Gastroenterology Coding Alert

You Be the Coder:

Capture Technique For Multiple Polyp Removals

Question: Our gastroenterologist recently performed a proctosigmoidoscopy. During the procedure, he removed two polyps, one using hot biopsy forceps and another using the snare. I am of the opinion that we have to report this procedure using the code 45315 as it is a multiple polyp removal but my fellow colleague is saying that this is not correct. Please tell me whether or not this is correct? If not, then what is the right method to report this procedure?

Wisconsin Subscriber

Answer: When you are trying to report polyp removal by proctosigmoidoscopy, you need to look at a number of factors. You will have to look at the number of polyps that were removed and you will also have to look at the technique(s) that your gastroenterologist used to remove the polyp(s).

If your gastroenterologist removes a single polyp using cautery or hot biopsy forceps, then you should report the procedure using 45308 (Proctosigmoidoscopy, rigid; with removal of single tumor, polyp, or other lesion by hot biopsy forceps or bipolar cautery). If your gastroenterologist performed a proctosigmoidoscopy and during the procedure he removed a single polyp using the snare technique, the right way to report the procedure is by using 45309 (Proctosigmoidoscopy, rigid; with removal of single tumor, polyp, or other lesion by snare technique). Note that these codes are for removal of a single polyp using either hot biopsy forceps, cautery or by snare technique. Similar codes for removal of single polyp or other lesions do not exist in other endoscopic families of codes.

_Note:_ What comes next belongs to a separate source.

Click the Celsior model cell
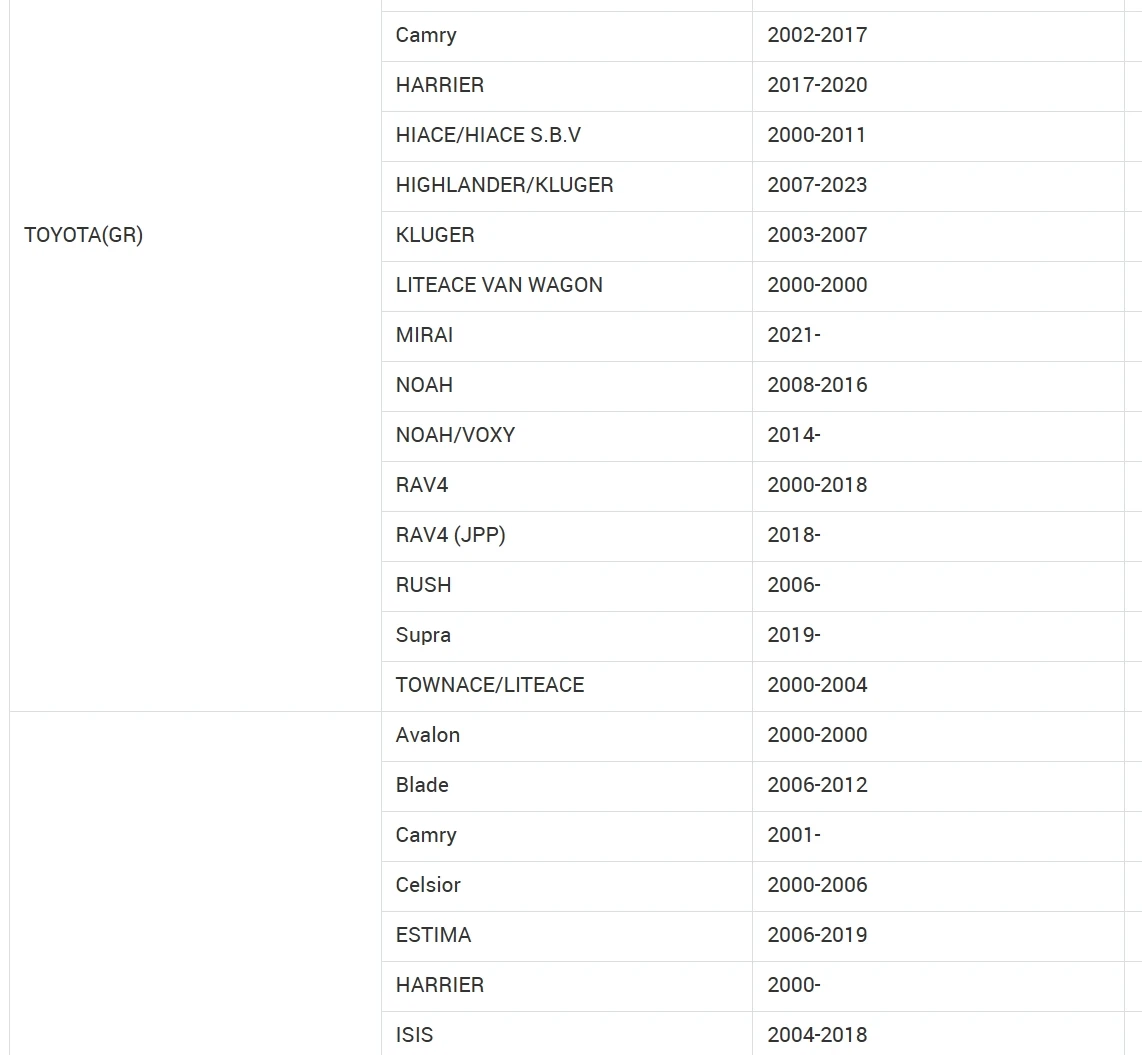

But if your gastroenterologist removes multiple polyps by using hot biopsy forceps, bipolar cautery or by snare technique, you need to report the procedure using 45315 (Proctosigmoidoscopy, rigid; with removal of multiple tumors, polyps, or other lesions by hot biopsy forceps, bipolar cautery or snare technique). Note that you can only report 45315 once irrespective of the number of polyps that your gastroenterologist removed during the procedure, and you should not use the code each time a polyp is removed during the session.

However, for reporting 45315, you need to note that the same technique should be used for the removal of each polyp or lesion during the proctosigmoidoscopy. In the scenario that you have described, you have mentioned that one of the polyps was removed by hot biopsy forceps and the other using the snare technique. Since two different techniques were used to remove the two polyps during the proctosigmoidoscopy, you cannot use 45315 to report the procedure.

So in this scenario, you will need to report the polyp removed using hot biopsy forceps with 45308 and the other polyp that your gastroenterologist removed using the snare technique with 45309.

Keep in mind: Correct Coding Initiative Edits (CCI Edits) indicate that code 45308 is a column 2 code for 45309. So you will also need to append the modifier 59 (Distinct procedural service) to 45308 to let the payer know that both the techniques were used during the proctosigmoidoscopy to remove the polyps. Provide proper documentation to show that the polyps were removed using different techniques, also mentioning the reason why two different techniques were employed by your gastroenterologist to justify these methods for polyp removal.